OPNWAF with Nextcloud, wildcard Letsencrypt only A rating in ssl labs

[Wuensch-AG-Adm]

Dear community,

I've setup a web application firewall with OPNWAF (Business) and ACME Letsencrypt. It works well, but I cannot obtain on SSL Labs the A+ because there's an invalid HSTS policy.
I don't want to deploy the certificates on every Nextcloud and we are using the service ACME Client on the OPNsense firewall with a wildcard. Is there a possibility to setup Nextcloud and OPNWAF to act as reverse proxy to solve this problem? I would like that SSL Labs check the HSTS from the OPNWAF and not from the Nextcloud to keep the easy aspect of the self-signed on every system.
Is there any other possibility with OPNsense?
I've no clue anymore.

Thanks an advance for your help.

Regards,

Joel T.

[Monviech (Cedrik)]

The HSTS and other security headers are a contract between the web application itself, and the browser accessing it.

Manipulating these headers with a reverse proxy should be avoided whenever possible.

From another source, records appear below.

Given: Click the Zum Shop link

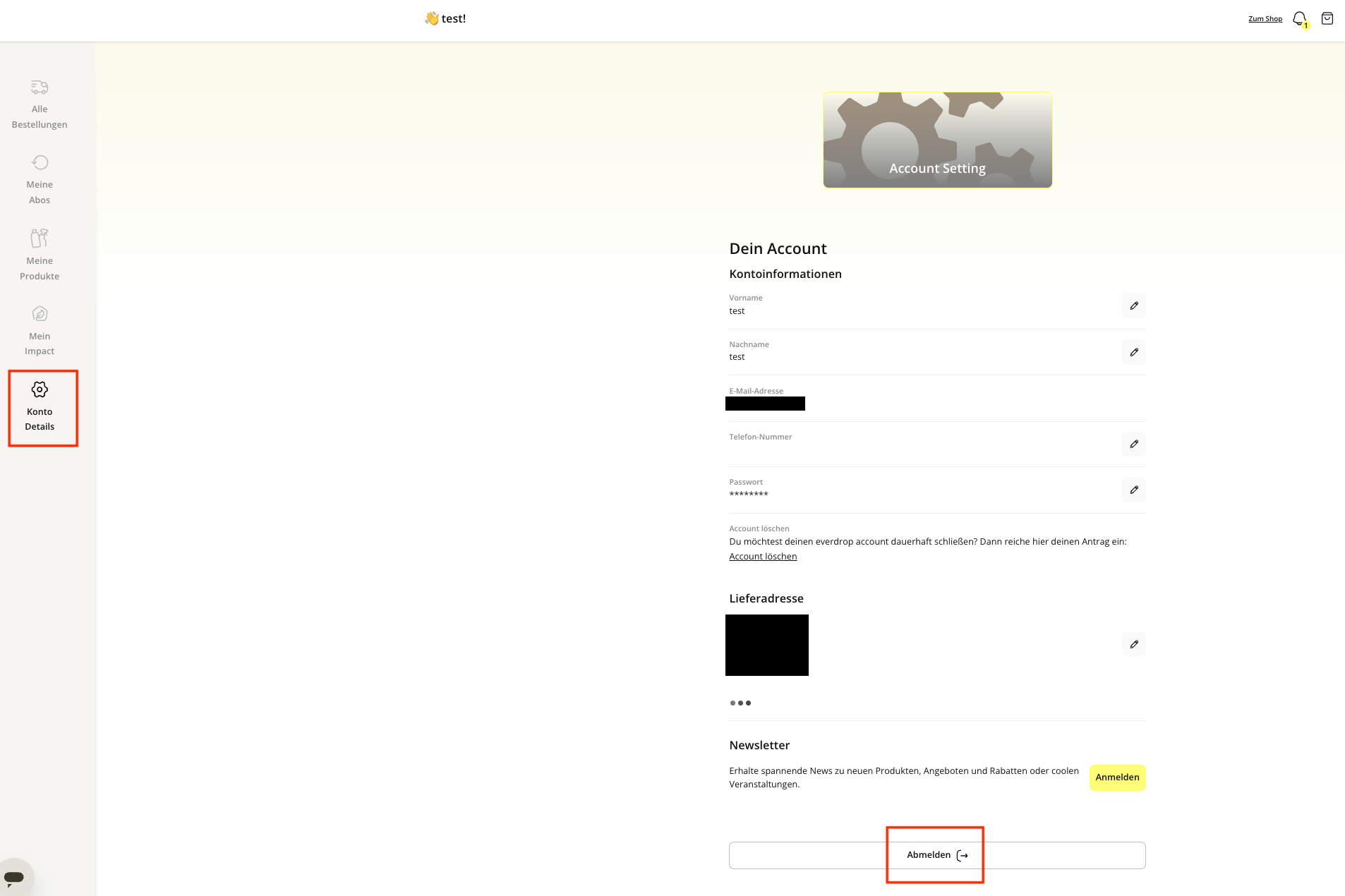Looking at the screenshot, I should 1265,19.
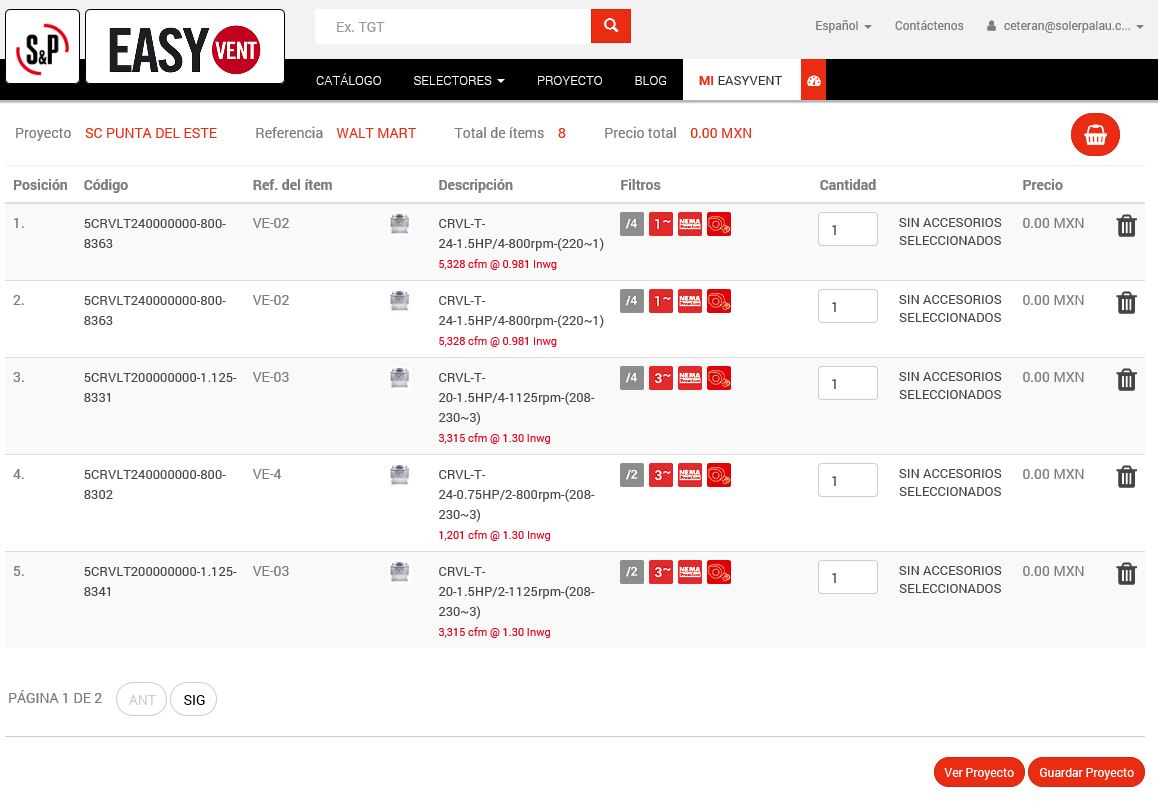
Task: Switch to the MI EASYVENT tab
Action: click(x=741, y=81)
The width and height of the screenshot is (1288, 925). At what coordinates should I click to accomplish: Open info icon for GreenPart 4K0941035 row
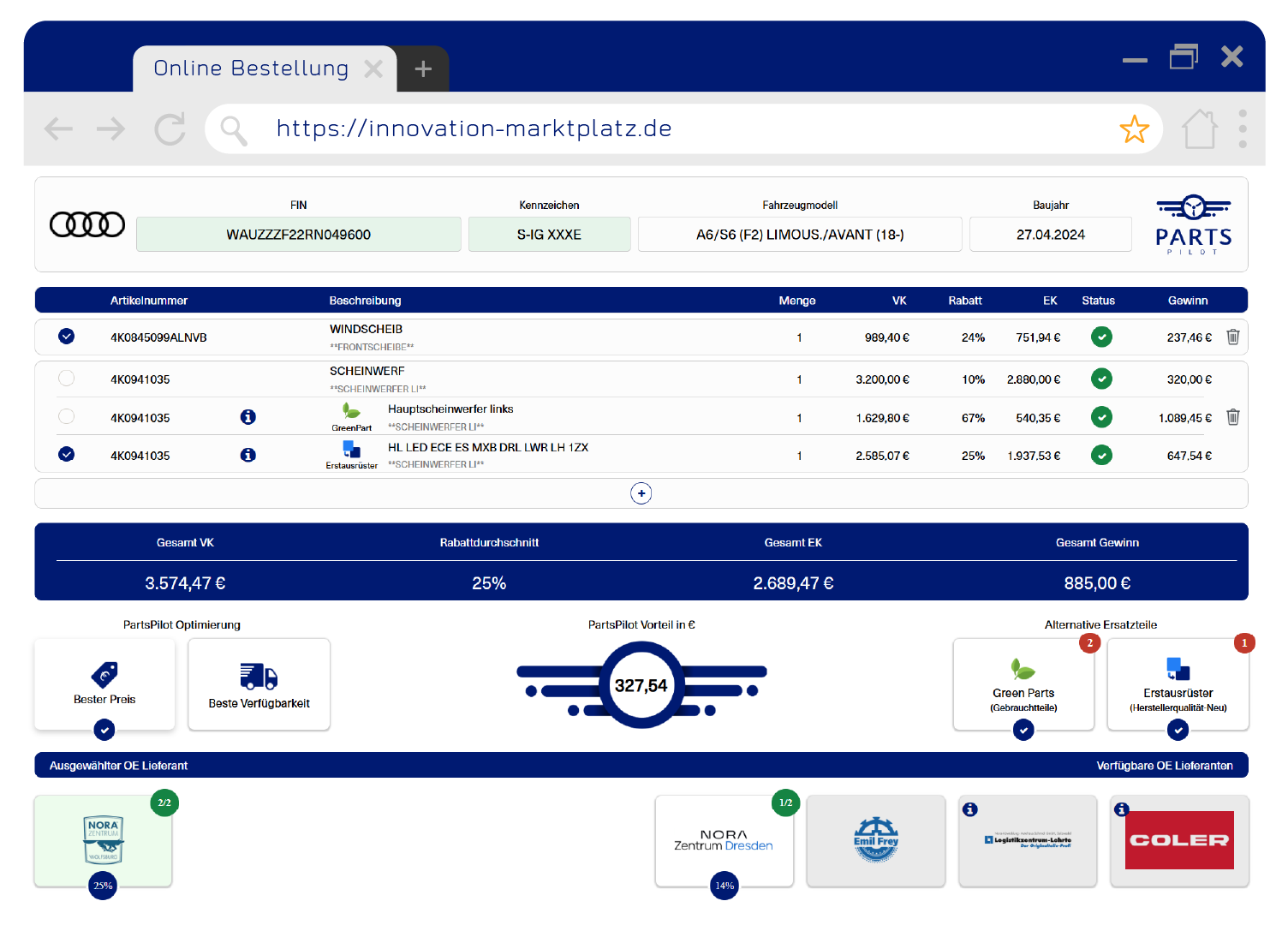coord(248,417)
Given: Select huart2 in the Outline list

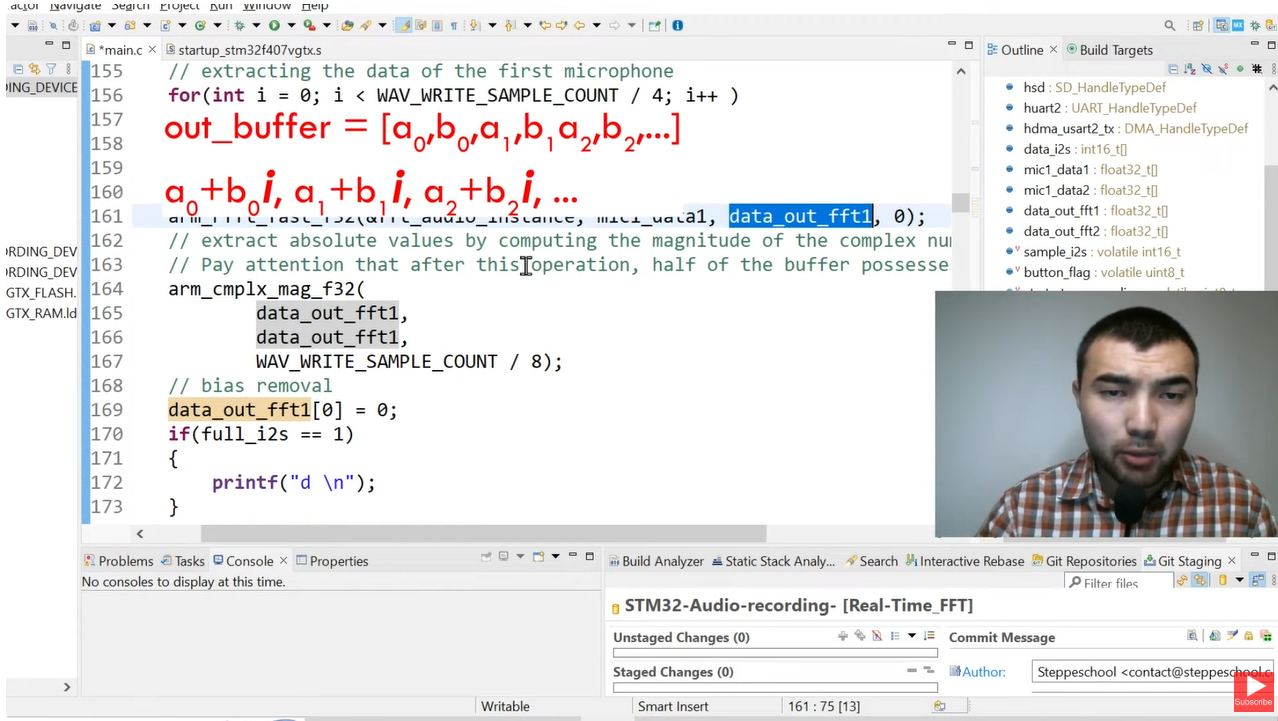Looking at the screenshot, I should [x=1042, y=108].
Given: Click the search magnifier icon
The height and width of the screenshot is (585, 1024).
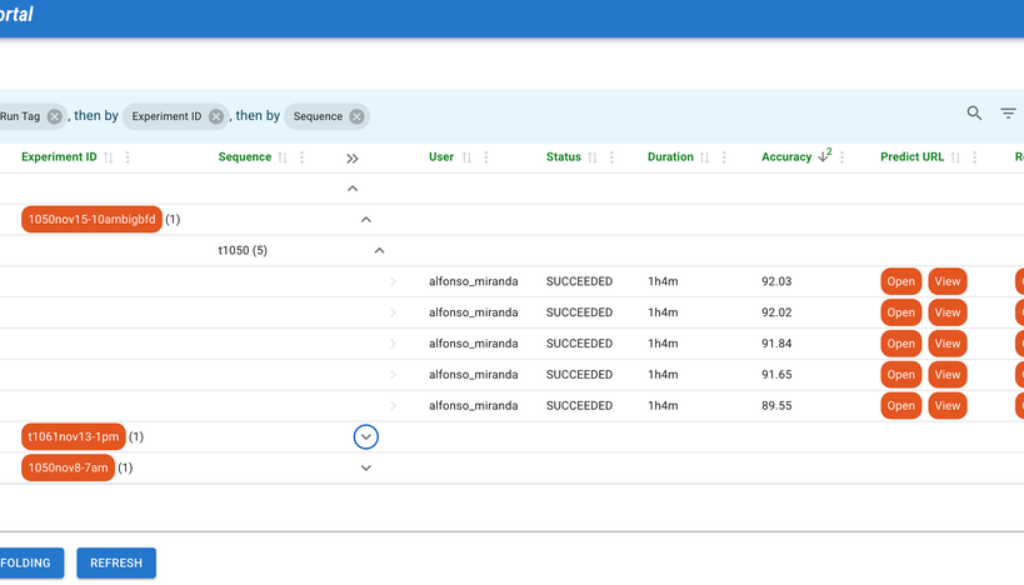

The webserver that serves the Nextcloud has to add these headers. These headers should pass the reverse proxy unaltered.

[Wuensch-AG-Adm]

I understand this point. Is there a possibility to distribute / deploy the wildcard Letsencrypt certificate from the OPNsense to the diverse systems in the DMZ? To simplify the process and don't have every system requesting a renewal every time.

Thank you ahead.

Regards,

Joel T.